En 1842, Viollet-le-Duc remporte le concours pour sa restauration. Le chantier
est doté d’un budget de 2 650 000 francs. Après un an de travaux,
ceux-ci s’arrêtent ; le crédit étant absorbé. En 1853, le chantier reprend. Viollet-le-Duc
définit les principes de la restauration de la cathédrale : il veut
faire preuve d’une « abnégation complète » de toute opinion personnelle et d’une « religieuse discrétion ».
Toutefois, certains passages du Projet de
la restauration de Notre-Dame de Paris montrent qu’il n’avait nullement
l’intention de se limiter à préserver le bâtiment en état. Il précise également
que pour lui, l’honnêteté d’une restauration repose non sur une reproduction
des formes à l’identique mais, avant tout, sur la reproduction des techniques primitives.

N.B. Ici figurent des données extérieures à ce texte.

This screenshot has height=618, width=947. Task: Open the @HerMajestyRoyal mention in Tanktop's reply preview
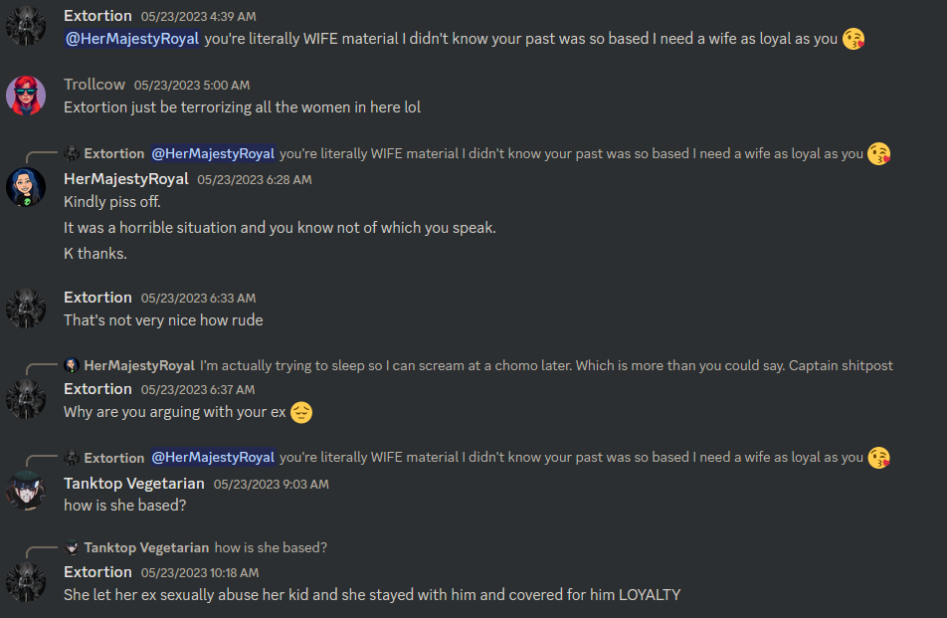tap(213, 457)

Viollet-le-Duc considère que la connaissance des procédés originaux est la
garantie de la réussite d’une restauration.
Les
silhouettes des flèches ponctuaient l’horizon des villes à la fin du Moyen-Age,
et notamment celle de Paris. Pour remplacer la flèche gothique démontée en
1792, Viollet-le-Duc fait élever une flèche de 96m de haut, à la croisée du
transept, inspirée, bien sûr, du XIIIe siècle. En l’érigeant, l’architecte fait
autant œuvre de restaurateur que de créateur !,
son objectif n’étant pas d’imprimer sa marque mais plus de s’inscrire dans la
continuité historique. Il se considère
comme un lien entre le passé et le présent. D’ailleurs, à l’instar des
bâtisseurs du Moyen-Age, il se fait représenter sous les traits d’une des
statues d’apôtres, celle de Saint-Thomas, en bas de la flèche. Saint-Thomas est
le seul à la regarder. Il porte une règle sur laquelle est écrite non amplivs dvbito (« il ne fait
aucun doute »), qui exprime la fierté et l’ambition de Viollet-le-Duc.
Viollet-le-Duc
a également rétablit l’élévation du haut vaisseau de la cathédrale mais il
hésita beaucoup, étant donné que la réalisation de grandes fenêtres au XIIIe
siècle avait perturbé l’articulation primitive du monument ainsi que la gestion
des eaux pluviales (suppression des combles). Au cours des travaux du chœur
puis de la nef (entre 1849 et 1854), des roses ont été construites sous les
verrières afin d’élever Notre-Dame de Paris. Cette solution a été très
critiquée. Pourtant, elle montre le souci de Viollet-le-Duc de restituer les
formes médiévales. Il rappelle que la cathédrale est le fruit des hommes et
qu’elle est construite avec le temps. C’est une œuvre pédagogique et un livre
d’histoire. D’autres apports ont été réalisés pour donner à la cathédrale une
silhouette d’un monument du XIIIe siècle, notamment des arcs-boutants du chœur
et de la nef, complétés par des gargouilles qui remplacent les tuyaux de plomb
placés au XVIIIe siècle, ainsi que la galerie des rois (sur la façade), entièrement
détruite à la Révolution. Avec les gargouilles, on peut dire que l’intervention
de l’architecte porte sur la structure du monument, mais aussi sur le décor
sculpté, où il réalise véritablement une œuvre de créateur.
Enfin,
en 1864, Viollet-le-Duc procède à la mise en couleur des vitraux, avec quelques
couleurs comme l’ocre rouge, jaune ou le rose vif. Pour accompagner le
cheminement du fidèle dans le parcours symbolique le menant de l’obscurité à la
lumière, il éclaircit les tons des chapelles depuis l’Occident vers l’Orient.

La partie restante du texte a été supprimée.